Start of Records for this task
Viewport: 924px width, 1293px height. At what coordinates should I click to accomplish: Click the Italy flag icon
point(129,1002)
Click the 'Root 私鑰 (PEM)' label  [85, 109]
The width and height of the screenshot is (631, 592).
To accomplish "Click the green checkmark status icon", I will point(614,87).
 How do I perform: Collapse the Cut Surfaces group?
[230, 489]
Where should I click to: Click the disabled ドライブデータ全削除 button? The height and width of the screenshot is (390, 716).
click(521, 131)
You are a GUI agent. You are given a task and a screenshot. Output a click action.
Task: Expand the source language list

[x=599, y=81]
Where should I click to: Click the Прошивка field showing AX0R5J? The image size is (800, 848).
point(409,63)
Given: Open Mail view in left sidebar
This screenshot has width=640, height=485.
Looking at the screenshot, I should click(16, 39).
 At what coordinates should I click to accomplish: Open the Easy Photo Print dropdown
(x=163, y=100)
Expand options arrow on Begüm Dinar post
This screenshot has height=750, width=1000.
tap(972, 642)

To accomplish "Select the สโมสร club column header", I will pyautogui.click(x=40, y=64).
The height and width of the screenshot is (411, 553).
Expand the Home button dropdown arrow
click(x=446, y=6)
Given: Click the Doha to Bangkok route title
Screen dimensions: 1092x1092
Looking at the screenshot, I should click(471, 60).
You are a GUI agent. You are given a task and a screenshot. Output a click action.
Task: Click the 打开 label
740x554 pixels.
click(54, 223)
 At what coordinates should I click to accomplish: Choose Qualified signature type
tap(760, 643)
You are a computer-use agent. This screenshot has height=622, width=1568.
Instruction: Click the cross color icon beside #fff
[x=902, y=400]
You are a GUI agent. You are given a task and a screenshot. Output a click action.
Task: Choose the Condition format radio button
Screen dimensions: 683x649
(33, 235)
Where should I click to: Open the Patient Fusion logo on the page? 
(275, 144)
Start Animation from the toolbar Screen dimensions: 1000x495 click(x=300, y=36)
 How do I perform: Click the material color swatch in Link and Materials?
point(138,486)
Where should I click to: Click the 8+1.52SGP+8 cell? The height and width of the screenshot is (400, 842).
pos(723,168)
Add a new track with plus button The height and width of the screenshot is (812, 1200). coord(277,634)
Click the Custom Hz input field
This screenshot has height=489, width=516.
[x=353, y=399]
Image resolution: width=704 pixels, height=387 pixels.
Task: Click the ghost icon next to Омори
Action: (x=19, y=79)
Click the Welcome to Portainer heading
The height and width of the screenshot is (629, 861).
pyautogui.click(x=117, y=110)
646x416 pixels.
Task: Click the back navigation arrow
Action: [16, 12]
End of Records for this task
> **What to do**: Which of the lines in the listing above include "label"? Report each of them.

> **The answer**:
Click the 'Root 私鑰 (PEM)' label  [85, 109]
Task: Click the 打开 label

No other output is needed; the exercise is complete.